What you are asked to do: In your copy, leave out the pictures and repeat every record exactly.

________________________________________

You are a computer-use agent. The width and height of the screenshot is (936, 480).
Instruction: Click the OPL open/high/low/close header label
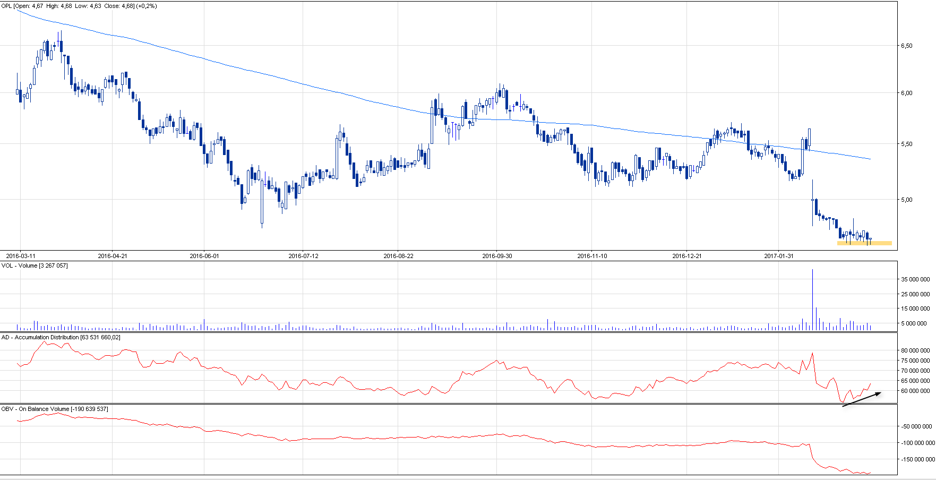pyautogui.click(x=79, y=6)
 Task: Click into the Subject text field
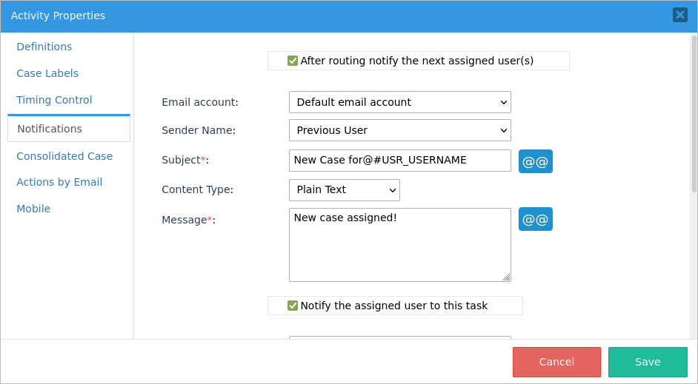[x=399, y=161]
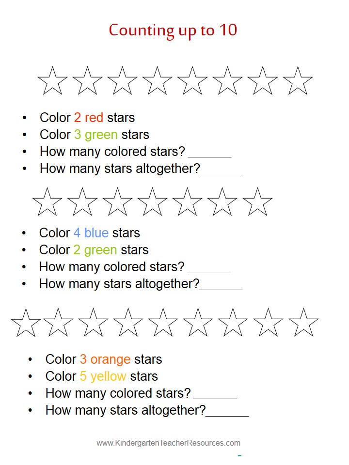Click the first star in the middle row
This screenshot has height=465, width=349.
point(47,202)
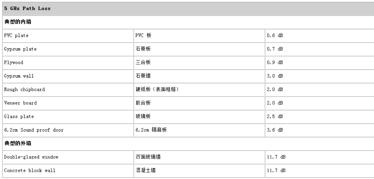Select the 3.0 dB value
The image size is (374, 179).
click(275, 76)
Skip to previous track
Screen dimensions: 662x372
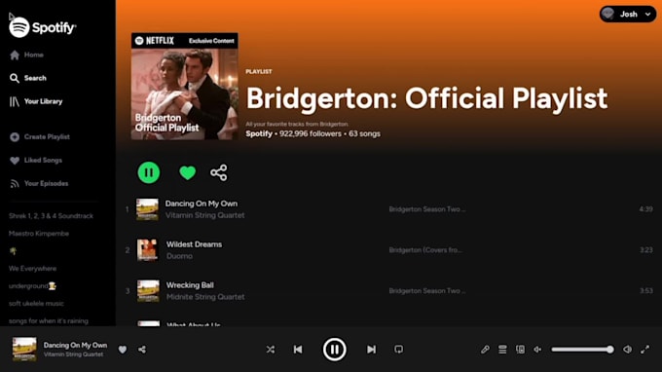pyautogui.click(x=298, y=350)
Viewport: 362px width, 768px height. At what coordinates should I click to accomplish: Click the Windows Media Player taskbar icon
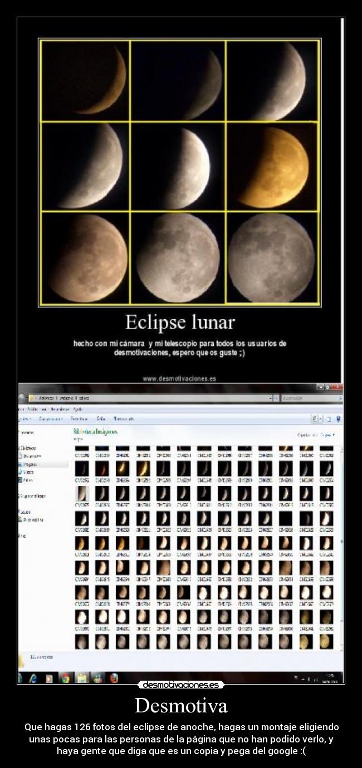(x=49, y=678)
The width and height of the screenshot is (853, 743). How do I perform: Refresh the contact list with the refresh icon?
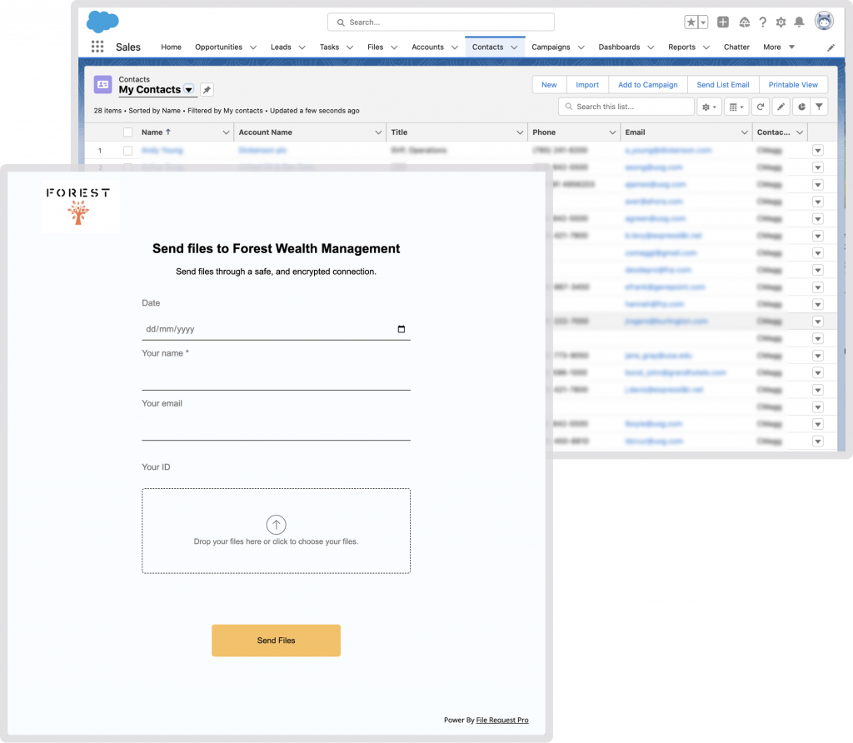tap(761, 106)
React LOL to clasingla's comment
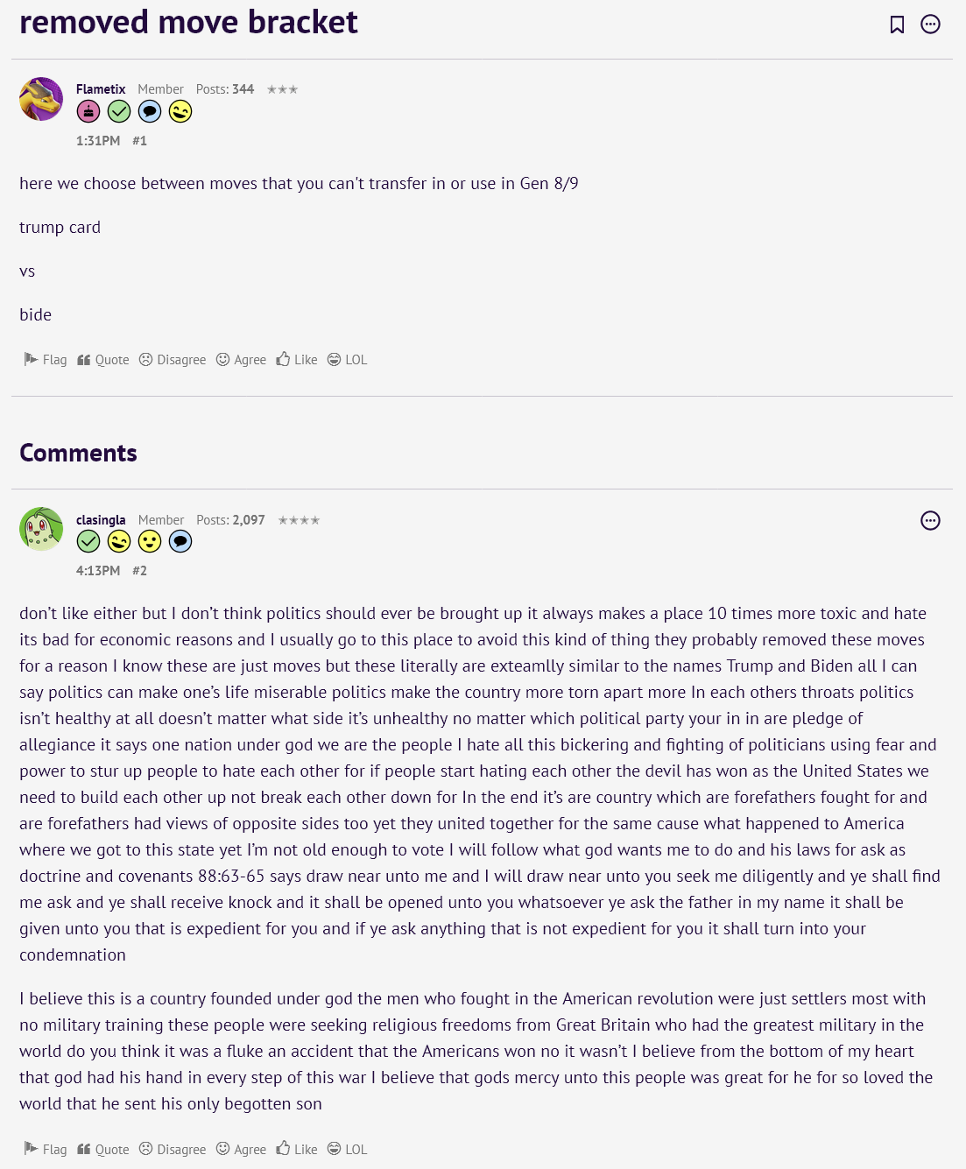This screenshot has width=966, height=1169. [348, 1150]
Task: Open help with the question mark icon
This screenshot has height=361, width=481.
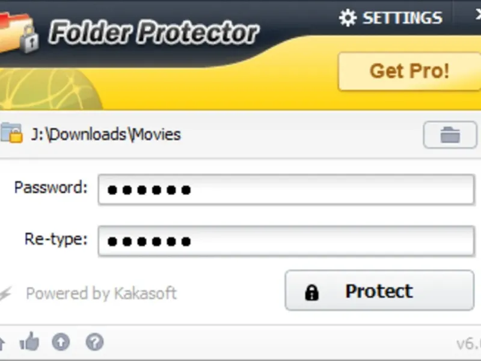Action: click(94, 342)
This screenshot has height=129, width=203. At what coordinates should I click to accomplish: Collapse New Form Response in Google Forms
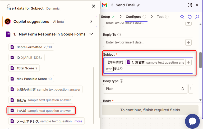[91, 34]
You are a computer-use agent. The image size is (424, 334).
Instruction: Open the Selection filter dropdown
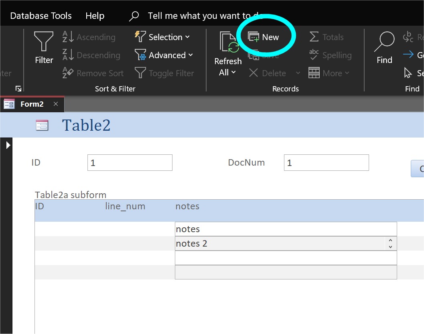[x=162, y=37]
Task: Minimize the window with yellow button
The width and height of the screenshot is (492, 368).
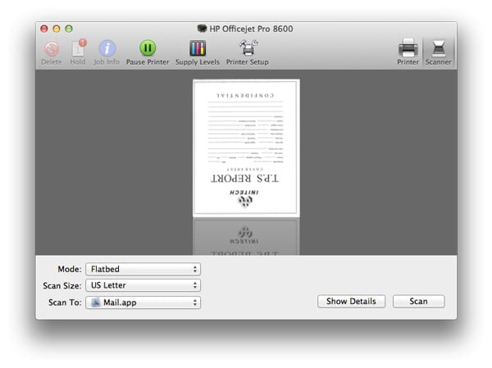Action: 57,29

________________________________________

Task result:
You are a computer-use agent. The width and height of the screenshot is (936, 480).
Instruction: Click the OPL open/high/low/close header label
pyautogui.click(x=79, y=6)
 Task: Click into the Subject text field
[x=399, y=161]
Click the first star in the middle row
This screenshot has height=465, width=349.
point(47,202)
Select the 3.0 dB value
The image size is (374, 179).
click(275, 76)
Skip to previous track
Screen dimensions: 662x372
pyautogui.click(x=298, y=350)
Viewport: 362px width, 768px height. At what coordinates should I click to accomplish: Click the Windows Media Player taskbar icon
(x=49, y=678)
The width and height of the screenshot is (853, 743). How do I perform: Refresh the contact list with the refresh icon?
tap(761, 106)
React LOL to clasingla's comment
This screenshot has width=966, height=1169. [348, 1150]
Task: Open help with the question mark icon
This screenshot has height=361, width=481.
Action: click(94, 342)
This screenshot has height=129, width=203. At what coordinates should I click to accomplish: Collapse New Form Response in Google Forms
[91, 34]
You are a computer-use agent. The image size is (424, 334).
Instruction: Open the Selection filter dropdown
[x=162, y=37]
Task: Minimize the window with yellow button
The width and height of the screenshot is (492, 368).
Action: 57,29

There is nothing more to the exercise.